**YOUR TASK**
Please copy, exactly as they appear below, the lines from the one containing "Task: Click the Reset toolbar button" through the one containing "This screenshot has height=493, width=950.".

Start of TASK DATA

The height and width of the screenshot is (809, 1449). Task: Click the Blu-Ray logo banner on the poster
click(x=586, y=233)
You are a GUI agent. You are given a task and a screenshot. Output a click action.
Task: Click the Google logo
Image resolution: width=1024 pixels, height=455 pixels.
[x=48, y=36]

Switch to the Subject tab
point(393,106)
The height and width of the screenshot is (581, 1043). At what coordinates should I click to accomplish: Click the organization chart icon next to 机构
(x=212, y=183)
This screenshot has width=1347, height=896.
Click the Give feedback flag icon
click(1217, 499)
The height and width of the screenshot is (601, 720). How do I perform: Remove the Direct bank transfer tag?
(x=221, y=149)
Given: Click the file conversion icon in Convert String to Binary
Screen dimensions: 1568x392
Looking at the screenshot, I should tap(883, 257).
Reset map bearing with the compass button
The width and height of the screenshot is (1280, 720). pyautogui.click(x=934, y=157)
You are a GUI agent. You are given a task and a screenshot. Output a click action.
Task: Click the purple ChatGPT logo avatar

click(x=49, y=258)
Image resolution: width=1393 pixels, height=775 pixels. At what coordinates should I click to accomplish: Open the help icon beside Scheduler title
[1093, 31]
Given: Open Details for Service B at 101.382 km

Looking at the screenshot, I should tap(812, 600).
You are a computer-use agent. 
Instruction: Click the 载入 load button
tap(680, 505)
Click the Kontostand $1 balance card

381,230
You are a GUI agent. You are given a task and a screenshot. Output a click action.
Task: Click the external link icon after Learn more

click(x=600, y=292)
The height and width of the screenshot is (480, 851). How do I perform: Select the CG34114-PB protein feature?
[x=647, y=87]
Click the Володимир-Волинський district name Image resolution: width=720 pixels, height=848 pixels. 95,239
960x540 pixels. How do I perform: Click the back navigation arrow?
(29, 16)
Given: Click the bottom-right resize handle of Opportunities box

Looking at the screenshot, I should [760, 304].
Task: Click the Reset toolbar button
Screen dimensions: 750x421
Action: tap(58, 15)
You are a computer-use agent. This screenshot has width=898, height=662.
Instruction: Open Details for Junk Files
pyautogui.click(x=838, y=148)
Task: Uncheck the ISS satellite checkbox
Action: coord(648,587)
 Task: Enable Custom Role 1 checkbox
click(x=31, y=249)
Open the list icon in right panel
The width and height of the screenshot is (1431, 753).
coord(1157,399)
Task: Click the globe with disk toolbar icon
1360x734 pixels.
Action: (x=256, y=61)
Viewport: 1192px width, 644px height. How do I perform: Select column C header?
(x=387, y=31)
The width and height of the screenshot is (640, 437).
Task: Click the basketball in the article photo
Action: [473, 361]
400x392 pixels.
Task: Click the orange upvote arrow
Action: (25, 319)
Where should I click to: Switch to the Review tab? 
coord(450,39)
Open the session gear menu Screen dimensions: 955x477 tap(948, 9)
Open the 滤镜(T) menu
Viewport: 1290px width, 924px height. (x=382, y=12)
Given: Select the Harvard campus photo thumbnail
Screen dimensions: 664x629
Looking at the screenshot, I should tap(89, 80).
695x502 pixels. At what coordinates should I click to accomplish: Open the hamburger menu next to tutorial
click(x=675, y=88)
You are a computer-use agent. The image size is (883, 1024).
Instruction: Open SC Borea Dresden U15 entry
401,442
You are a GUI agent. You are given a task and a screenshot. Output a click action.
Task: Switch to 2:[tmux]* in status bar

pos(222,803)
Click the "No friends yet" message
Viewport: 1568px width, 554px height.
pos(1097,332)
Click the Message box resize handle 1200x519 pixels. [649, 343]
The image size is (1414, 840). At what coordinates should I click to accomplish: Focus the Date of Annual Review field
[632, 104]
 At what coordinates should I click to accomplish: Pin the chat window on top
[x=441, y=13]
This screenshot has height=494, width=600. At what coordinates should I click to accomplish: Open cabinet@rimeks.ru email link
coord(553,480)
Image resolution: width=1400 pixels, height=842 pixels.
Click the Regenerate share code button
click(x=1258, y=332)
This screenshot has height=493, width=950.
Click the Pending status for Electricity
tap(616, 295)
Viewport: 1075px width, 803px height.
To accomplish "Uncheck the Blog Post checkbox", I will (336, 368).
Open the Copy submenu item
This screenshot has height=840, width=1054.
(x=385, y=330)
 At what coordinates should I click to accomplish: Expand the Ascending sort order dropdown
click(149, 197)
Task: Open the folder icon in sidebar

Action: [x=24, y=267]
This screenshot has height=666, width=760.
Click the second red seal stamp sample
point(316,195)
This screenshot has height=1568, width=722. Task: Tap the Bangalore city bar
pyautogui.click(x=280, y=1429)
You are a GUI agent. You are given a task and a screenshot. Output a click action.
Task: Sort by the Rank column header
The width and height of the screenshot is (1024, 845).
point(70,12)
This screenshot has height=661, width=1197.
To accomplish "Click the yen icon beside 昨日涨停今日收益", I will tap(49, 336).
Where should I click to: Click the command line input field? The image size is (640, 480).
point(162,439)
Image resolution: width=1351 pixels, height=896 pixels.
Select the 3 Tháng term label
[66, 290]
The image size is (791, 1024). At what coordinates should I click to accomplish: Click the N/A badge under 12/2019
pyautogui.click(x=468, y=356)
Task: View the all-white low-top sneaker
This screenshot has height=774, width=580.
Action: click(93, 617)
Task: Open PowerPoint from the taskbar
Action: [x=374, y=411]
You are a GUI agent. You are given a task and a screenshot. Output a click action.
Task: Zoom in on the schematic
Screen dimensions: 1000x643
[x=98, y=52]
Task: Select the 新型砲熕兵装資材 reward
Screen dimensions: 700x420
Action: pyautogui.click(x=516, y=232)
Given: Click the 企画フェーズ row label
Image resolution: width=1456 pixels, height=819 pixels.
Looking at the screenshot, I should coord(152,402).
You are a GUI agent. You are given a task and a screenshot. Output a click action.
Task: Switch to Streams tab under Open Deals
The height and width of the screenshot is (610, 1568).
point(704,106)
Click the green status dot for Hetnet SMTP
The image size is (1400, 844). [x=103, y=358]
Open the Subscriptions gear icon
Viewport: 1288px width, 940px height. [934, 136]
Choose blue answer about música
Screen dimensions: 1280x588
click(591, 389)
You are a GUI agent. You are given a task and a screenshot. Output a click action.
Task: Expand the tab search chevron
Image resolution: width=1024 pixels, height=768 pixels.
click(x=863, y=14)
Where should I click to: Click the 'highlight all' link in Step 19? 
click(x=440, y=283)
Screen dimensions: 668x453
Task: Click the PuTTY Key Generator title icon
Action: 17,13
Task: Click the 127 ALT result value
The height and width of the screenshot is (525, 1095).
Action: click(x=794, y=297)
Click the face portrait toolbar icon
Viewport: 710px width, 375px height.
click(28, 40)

End of TASK DATA

**ANSWER TO THIS TASK**
Task: Click the Reset toolbar button
Screen dimensions: 750x421
Action: tap(58, 15)
You are a computer-use agent. This screenshot has width=898, height=662.
Instruction: Open Details for Junk Files
pyautogui.click(x=838, y=148)
Task: Uncheck the ISS satellite checkbox
Action: coord(648,587)
 Task: Enable Custom Role 1 checkbox
click(x=31, y=249)
Open the list icon in right panel
The width and height of the screenshot is (1431, 753).
coord(1157,399)
Task: Click the globe with disk toolbar icon
1360x734 pixels.
Action: (x=256, y=61)
Viewport: 1192px width, 644px height. How do I perform: Select column C header?
(x=387, y=31)
The width and height of the screenshot is (640, 437).
Task: Click the basketball in the article photo
Action: [473, 361]
400x392 pixels.
Task: Click the orange upvote arrow
Action: (25, 319)
Where should I click to: Switch to the Review tab? 
coord(450,39)
Open the session gear menu Screen dimensions: 955x477 tap(948, 9)
Open the 滤镜(T) menu
Viewport: 1290px width, 924px height. (x=382, y=12)
Given: Select the Harvard campus photo thumbnail
Screen dimensions: 664x629
Looking at the screenshot, I should tap(89, 80).
695x502 pixels. At what coordinates should I click to accomplish: Open the hamburger menu next to tutorial
click(x=675, y=88)
You are a computer-use agent. The image size is (883, 1024).
Instruction: Open SC Borea Dresden U15 entry
401,442
You are a GUI agent. You are given a task and a screenshot. Output a click action.
Task: Switch to 2:[tmux]* in status bar

pos(222,803)
Click the "No friends yet" message
Viewport: 1568px width, 554px height.
pos(1097,332)
Click the Message box resize handle 1200x519 pixels. [649, 343]
The image size is (1414, 840). At what coordinates should I click to accomplish: Focus the Date of Annual Review field
[632, 104]
 At what coordinates should I click to accomplish: Pin the chat window on top
[x=441, y=13]
This screenshot has height=494, width=600. At what coordinates should I click to accomplish: Open cabinet@rimeks.ru email link
coord(553,480)
Image resolution: width=1400 pixels, height=842 pixels.
Click the Regenerate share code button
click(x=1258, y=332)
This screenshot has height=493, width=950.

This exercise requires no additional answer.